++++ Records to use

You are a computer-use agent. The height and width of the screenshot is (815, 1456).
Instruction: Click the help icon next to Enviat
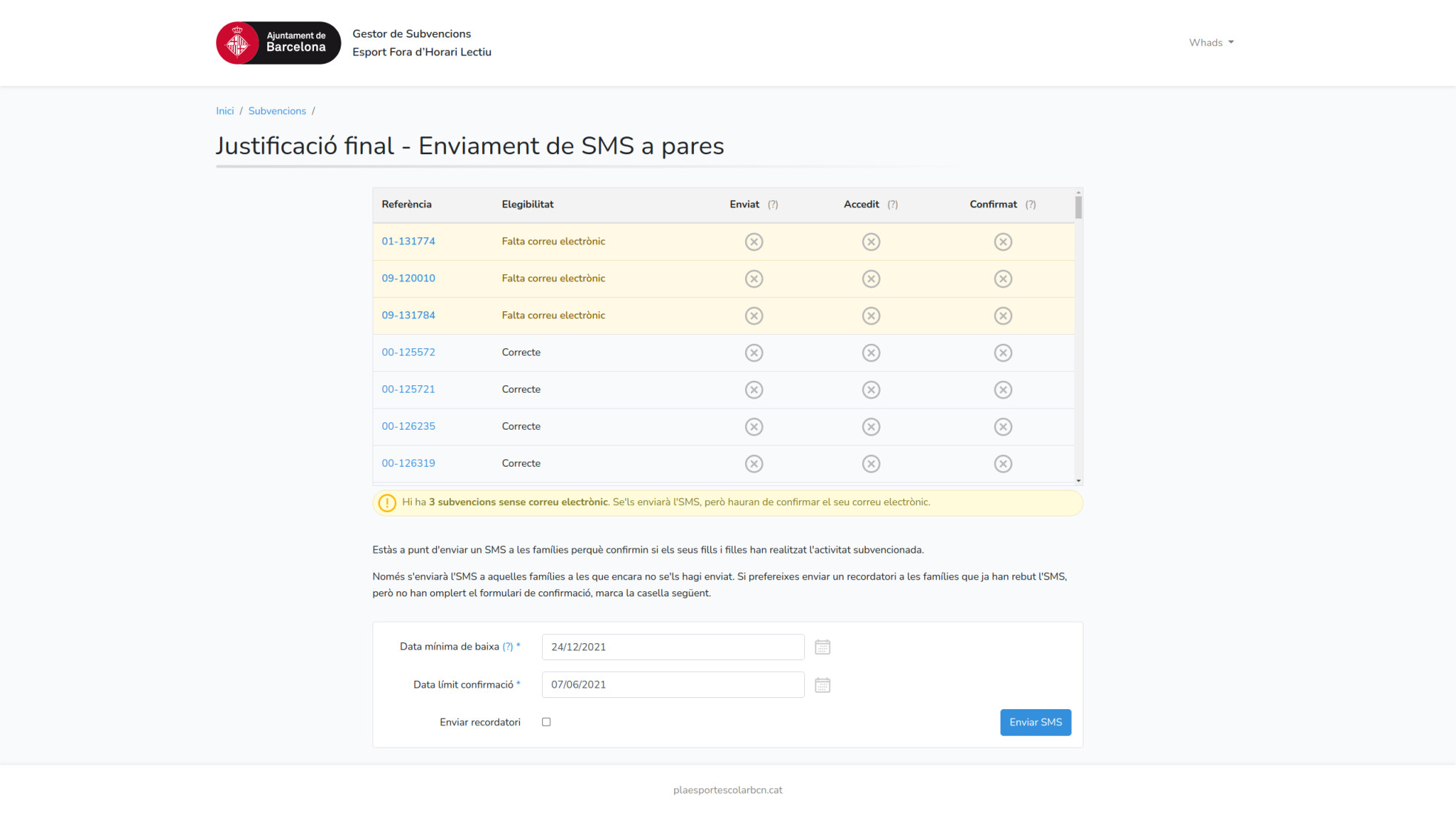[x=772, y=204]
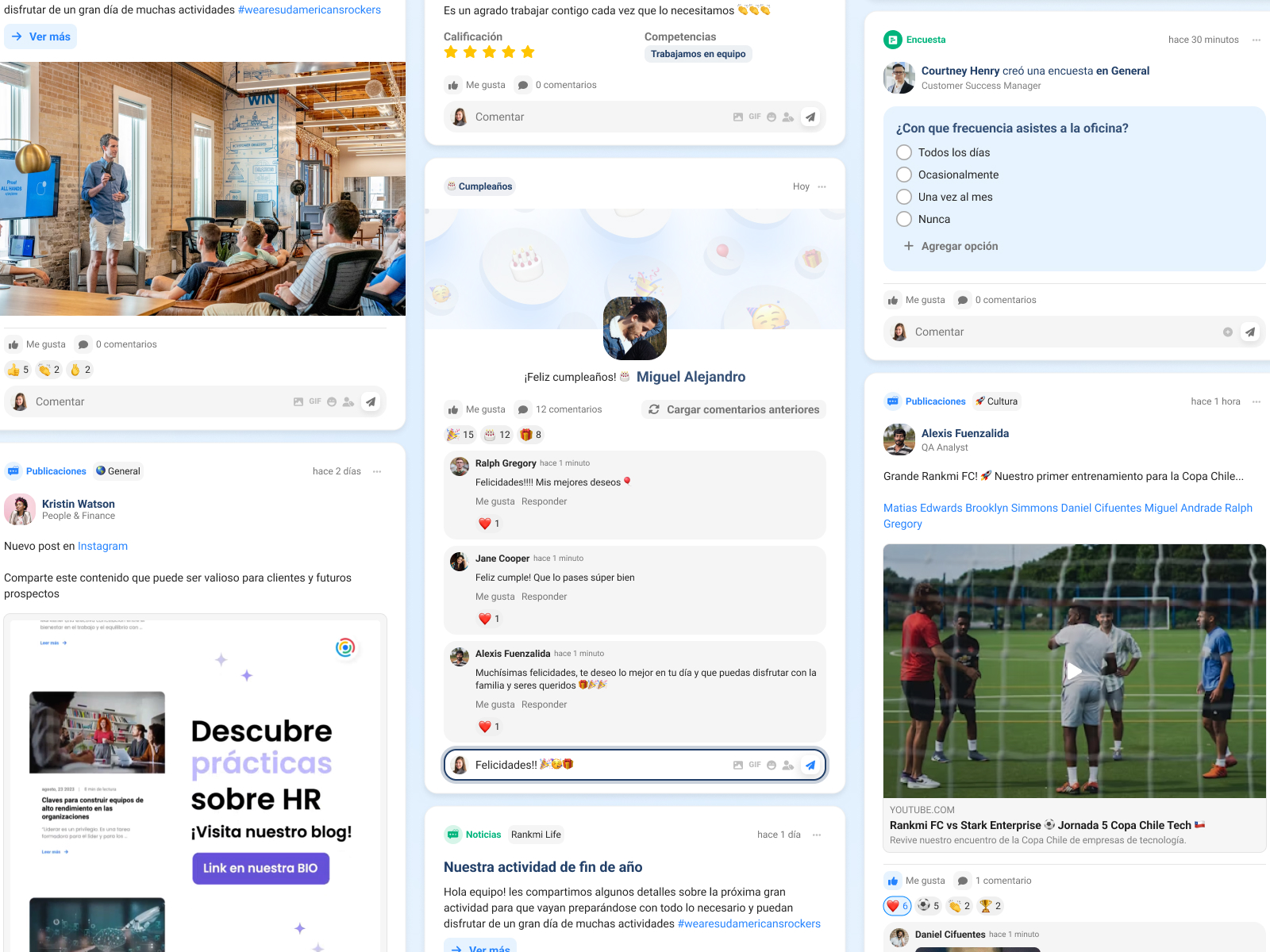Open the Cultura channel tag
The height and width of the screenshot is (952, 1270).
click(x=996, y=401)
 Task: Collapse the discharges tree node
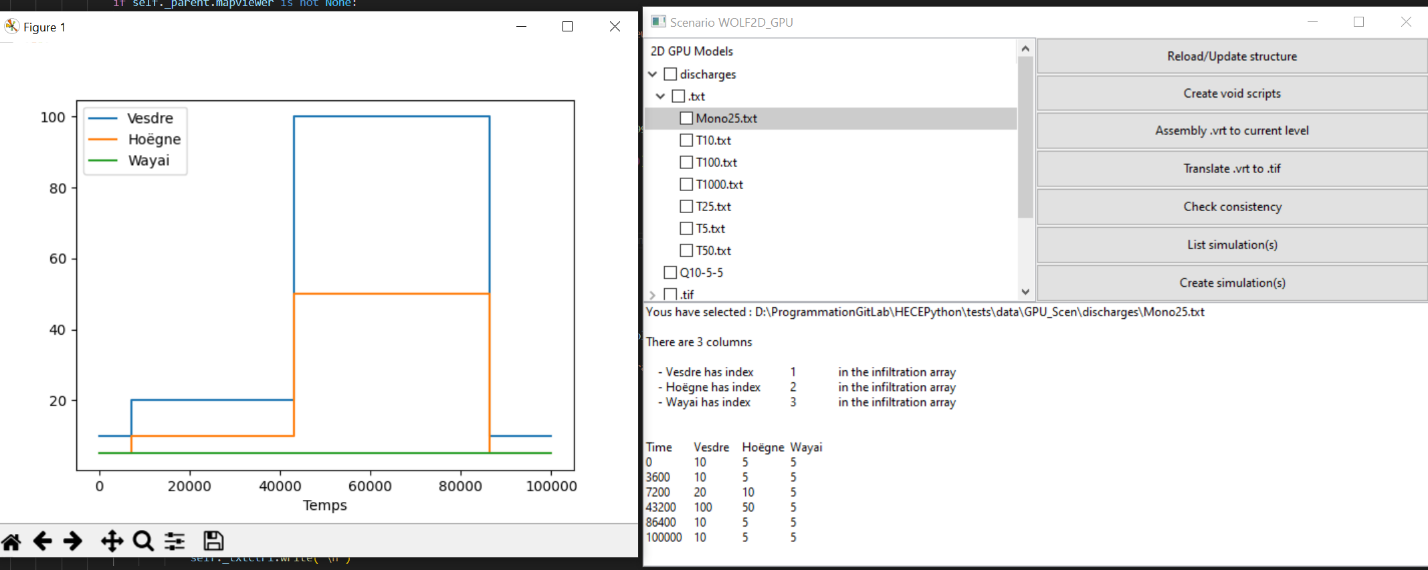pos(653,74)
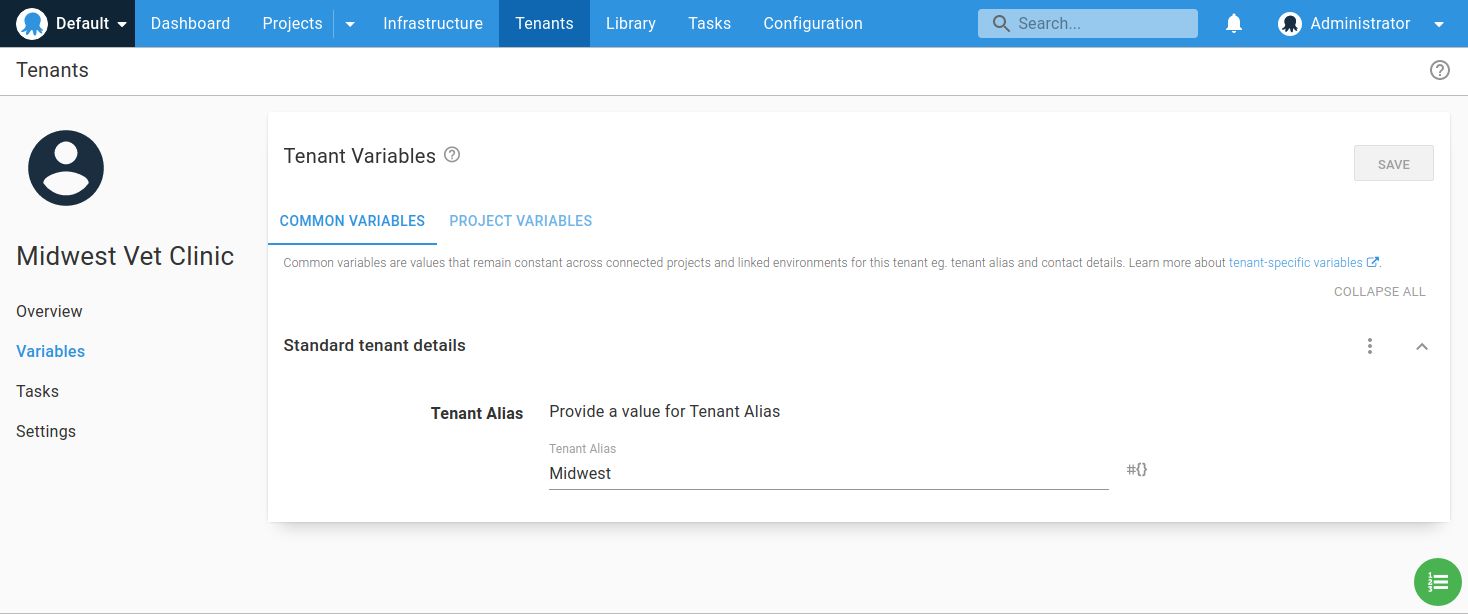Open the Administrator user menu
This screenshot has width=1468, height=614.
1361,23
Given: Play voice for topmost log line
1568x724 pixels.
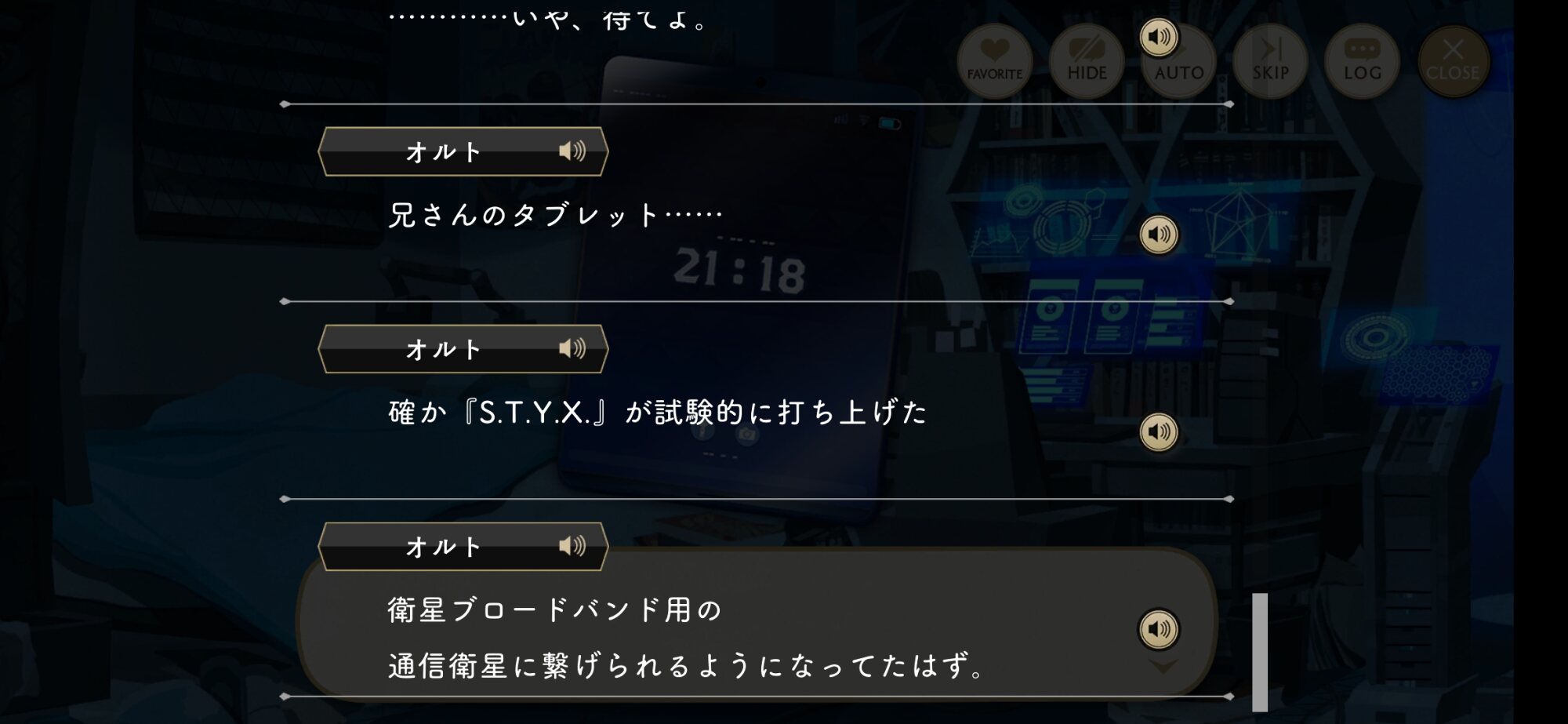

++++++++

Requirement>
Could you set down every record above word for word, leaving out the pictures?

Finished task>
You are a computer-use agent. The height and width of the screenshot is (815, 1456).
Instruction: Click the help icon next to Enviat
[x=772, y=204]
Open the Cultura channel tag
The height and width of the screenshot is (952, 1270).
click(x=996, y=401)
 Task: Collapse the discharges tree node
pos(653,74)
Open the Administrator user menu
This screenshot has width=1468, height=614.
1361,23
Given: Play voice for topmost log line
1568x724 pixels.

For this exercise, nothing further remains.